Calculating CDFs in Sqlite
A common SQL task in customer-facing work (less often than checking a quick histogram, but it comes up) is calculating a cumulative distribution function (CDF) to answer questions like:
- What percentage of DB storage utilization is for data older than 12 months? 6 months? 3 months?
- What proportion of total message volume do the chattiest 1000 devices send?
- What are the top 5 applications by logs volume? What is their percentage of the total?
These questions can be answered easily by dropping a couple quick formulas in Excel, but it gets repetitive. It's nice to get quick feedback on cumulative values automatically while iterating on the underlying query.
Here's how I calculate CDFs with sqlite window functions (as a note to myself, because I will never remember the details).
Note: Sqlite has a cume_dist
window function that sound promising but works
only on partition row numbers, not arbitrary expressions.
References:
- SQLite Window Functions
- Histogram vs. eCDF: Marc Brooker on the usefulness of eCDFs.
1. Cumulative Quantity Y by Ascending Date X
Cumulative bloomed diameter by date. Yes, I'm stretching this made up data set beyond any sensible meaning.
select date(ts) as day, sum(diameter) as daily_diameter, sum(diameter) over (rows between unbounded preceding and current row) as cumulative_diameter, round(sum(diameter) over (rows between unbounded preceding and current row) / sum(diameter) over (rows between unbounded preceding and unbounded following), 2) as cdf from blooms where ts > '2023-01-01' group by date(ts) order by ts;
day | daily_diameter | cumulative_diameter | cdf |
---|---|---|---|
2023-04-10 | 7.0 | 7.0 | 0.12 |
2023-04-14 | 5.0 | 12.0 | 0.21 |
2023-04-19 | 5.0 | 17.0 | 0.3 |
2023-04-20 | 40.0 | 57.0 | 1.0 |
The same query, plotted with gnuplot on the command line:
sqlite3 -csv ~/dev/test.db "select date(ts) as day, round(sum(diameter) over (rows between unbounded preceding and current row) / sum(diameter) over (rows between unbounded preceding and unbounded following), 3) as cdf from blooms where ts > '2023-01-01' group by date(ts) order by ts;" | gnuplot -p -e 'set datafile separator ",";\ set term svg; set output "blooms-cdf.svg";\ set title "Blooms Diameter CDF";\ set xlabel ""; set ylabel "Cumulative Diameter";\ set xdata time; set timefmt "%Y-%m-%d"; set format x "%Y-%m-%d"; set xtics rotate;\ plot "-" using 1:2 with lines title ""' && open blooms-cdf.svg
2. Cumulative Quantity Y Ordered by Y
Cumulative bloomed diameter ordered by descending diameter. This example also shows a named window definition and window chaining.

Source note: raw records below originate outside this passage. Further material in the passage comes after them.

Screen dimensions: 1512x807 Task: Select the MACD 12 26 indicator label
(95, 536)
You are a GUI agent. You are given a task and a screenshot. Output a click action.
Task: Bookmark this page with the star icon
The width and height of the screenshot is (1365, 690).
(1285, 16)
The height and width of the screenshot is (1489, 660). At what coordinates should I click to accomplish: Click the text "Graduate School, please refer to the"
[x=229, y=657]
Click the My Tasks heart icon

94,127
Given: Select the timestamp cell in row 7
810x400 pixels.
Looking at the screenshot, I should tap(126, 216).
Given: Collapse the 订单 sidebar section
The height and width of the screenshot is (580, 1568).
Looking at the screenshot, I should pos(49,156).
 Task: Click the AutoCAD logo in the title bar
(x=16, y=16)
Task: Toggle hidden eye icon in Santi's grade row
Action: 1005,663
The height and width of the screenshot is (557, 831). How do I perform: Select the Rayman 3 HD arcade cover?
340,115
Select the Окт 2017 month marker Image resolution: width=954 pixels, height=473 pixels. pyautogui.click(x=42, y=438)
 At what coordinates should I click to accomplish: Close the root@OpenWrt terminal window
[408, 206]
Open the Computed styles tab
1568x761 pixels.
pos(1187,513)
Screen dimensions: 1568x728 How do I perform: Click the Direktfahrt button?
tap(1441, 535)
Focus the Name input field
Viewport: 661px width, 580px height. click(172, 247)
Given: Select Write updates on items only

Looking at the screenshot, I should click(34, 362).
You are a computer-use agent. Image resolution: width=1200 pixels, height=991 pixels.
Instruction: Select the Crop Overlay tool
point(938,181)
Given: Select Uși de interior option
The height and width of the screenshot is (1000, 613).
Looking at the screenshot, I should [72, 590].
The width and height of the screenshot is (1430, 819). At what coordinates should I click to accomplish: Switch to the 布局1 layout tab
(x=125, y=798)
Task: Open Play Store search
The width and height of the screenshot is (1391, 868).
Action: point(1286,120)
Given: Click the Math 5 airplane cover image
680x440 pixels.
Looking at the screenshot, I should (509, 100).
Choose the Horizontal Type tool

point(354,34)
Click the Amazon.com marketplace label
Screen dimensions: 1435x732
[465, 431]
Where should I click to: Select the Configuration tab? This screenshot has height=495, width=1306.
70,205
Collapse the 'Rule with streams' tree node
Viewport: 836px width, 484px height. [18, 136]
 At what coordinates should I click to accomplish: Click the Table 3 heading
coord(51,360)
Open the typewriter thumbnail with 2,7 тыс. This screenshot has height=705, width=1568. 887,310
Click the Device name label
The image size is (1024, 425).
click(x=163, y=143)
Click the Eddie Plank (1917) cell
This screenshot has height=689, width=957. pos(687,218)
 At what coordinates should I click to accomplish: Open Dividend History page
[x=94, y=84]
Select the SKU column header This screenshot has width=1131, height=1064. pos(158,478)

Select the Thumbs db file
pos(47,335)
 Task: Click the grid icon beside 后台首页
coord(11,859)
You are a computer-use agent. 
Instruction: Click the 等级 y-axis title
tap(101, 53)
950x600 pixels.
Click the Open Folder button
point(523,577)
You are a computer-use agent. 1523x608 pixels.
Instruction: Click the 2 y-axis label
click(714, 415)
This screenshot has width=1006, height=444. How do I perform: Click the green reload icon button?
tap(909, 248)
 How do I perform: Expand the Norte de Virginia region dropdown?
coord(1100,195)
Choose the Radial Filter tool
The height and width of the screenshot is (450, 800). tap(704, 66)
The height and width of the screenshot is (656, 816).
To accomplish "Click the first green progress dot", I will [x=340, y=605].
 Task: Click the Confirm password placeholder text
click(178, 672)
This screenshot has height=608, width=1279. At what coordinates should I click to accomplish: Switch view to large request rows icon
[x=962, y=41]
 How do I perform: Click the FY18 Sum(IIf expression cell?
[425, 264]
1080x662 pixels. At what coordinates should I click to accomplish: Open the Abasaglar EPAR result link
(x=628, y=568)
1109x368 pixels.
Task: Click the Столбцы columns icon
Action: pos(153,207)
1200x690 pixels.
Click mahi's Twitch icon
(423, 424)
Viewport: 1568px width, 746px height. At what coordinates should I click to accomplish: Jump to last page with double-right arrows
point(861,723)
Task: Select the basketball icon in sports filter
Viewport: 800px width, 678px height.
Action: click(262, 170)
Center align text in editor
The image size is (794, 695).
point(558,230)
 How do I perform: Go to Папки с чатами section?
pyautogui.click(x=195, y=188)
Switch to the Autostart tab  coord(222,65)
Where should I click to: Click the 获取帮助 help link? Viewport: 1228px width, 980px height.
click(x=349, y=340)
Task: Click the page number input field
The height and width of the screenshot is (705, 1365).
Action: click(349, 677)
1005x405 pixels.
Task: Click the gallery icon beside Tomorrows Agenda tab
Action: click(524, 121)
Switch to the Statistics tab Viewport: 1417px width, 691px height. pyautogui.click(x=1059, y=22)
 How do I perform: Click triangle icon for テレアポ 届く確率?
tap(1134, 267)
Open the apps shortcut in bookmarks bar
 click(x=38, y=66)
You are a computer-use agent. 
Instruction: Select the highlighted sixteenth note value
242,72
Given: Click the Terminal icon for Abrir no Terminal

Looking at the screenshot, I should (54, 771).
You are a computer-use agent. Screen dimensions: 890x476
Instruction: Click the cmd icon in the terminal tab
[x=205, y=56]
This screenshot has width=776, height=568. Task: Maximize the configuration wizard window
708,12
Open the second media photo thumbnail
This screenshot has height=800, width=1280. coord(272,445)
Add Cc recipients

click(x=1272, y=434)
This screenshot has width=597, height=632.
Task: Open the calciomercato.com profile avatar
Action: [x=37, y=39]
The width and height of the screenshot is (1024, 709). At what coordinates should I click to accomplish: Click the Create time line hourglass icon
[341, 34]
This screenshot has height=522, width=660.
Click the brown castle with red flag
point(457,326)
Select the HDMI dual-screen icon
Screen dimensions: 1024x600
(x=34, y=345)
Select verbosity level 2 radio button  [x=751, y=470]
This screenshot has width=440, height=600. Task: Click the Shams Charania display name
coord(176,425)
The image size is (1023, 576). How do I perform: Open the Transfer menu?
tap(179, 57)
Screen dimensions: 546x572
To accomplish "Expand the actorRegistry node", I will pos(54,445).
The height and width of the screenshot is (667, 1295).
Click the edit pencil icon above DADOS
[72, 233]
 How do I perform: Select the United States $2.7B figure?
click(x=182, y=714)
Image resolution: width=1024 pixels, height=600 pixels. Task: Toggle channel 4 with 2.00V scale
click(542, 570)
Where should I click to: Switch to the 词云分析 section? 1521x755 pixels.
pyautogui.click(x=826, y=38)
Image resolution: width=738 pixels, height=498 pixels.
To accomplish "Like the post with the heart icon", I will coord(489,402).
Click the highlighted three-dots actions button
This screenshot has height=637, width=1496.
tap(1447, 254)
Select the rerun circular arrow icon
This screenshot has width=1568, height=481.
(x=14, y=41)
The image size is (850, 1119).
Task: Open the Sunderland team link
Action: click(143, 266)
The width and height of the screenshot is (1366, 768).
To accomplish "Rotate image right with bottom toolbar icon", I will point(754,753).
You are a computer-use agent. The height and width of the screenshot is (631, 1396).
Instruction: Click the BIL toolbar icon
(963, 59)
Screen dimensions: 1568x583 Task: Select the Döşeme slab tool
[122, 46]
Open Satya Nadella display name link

select plant, diameter, sum(diameter) over cume as cumulative_diameter, round(sum(diameter) over cume / sum(diameter) over (diam_desc rows between unbounded preceding and unbounded following), 2) as cdf from blooms where ts > '2023-01-01' window diam_desc as (order by diameter desc), cume as (diam_desc rows between unbounded preceding and current row)
plant | diameter | cumulative_diameter | cdf |
---|---|---|---|
oak | 40.0 | 40.0 | 0.7 |
dogwood | 7.0 | 47.0 | 0.82 |
tulip | 5.0 | 52.0 | 0.91 |
hemlock | 5.0 | 57.0 | 1.0 |
3. Sample Setup
Create a database:
sudo apt install sqlite3 gnuplot sqlite3 test.db
Set up a table:
create table blooms ( plant text, location text, ts timestamptz, diameter double -- Feet ); insert into blooms values ('dogwood', 'deck', '2023-04-10', 7), ('tulip', 'front', '2023-04-19', 5), ('oak', 'side', '2023-04-20', 40), ('hemlock', 'side', '2022-04-15', 4), ('hemlock', 'side', '2023-04-14', 5);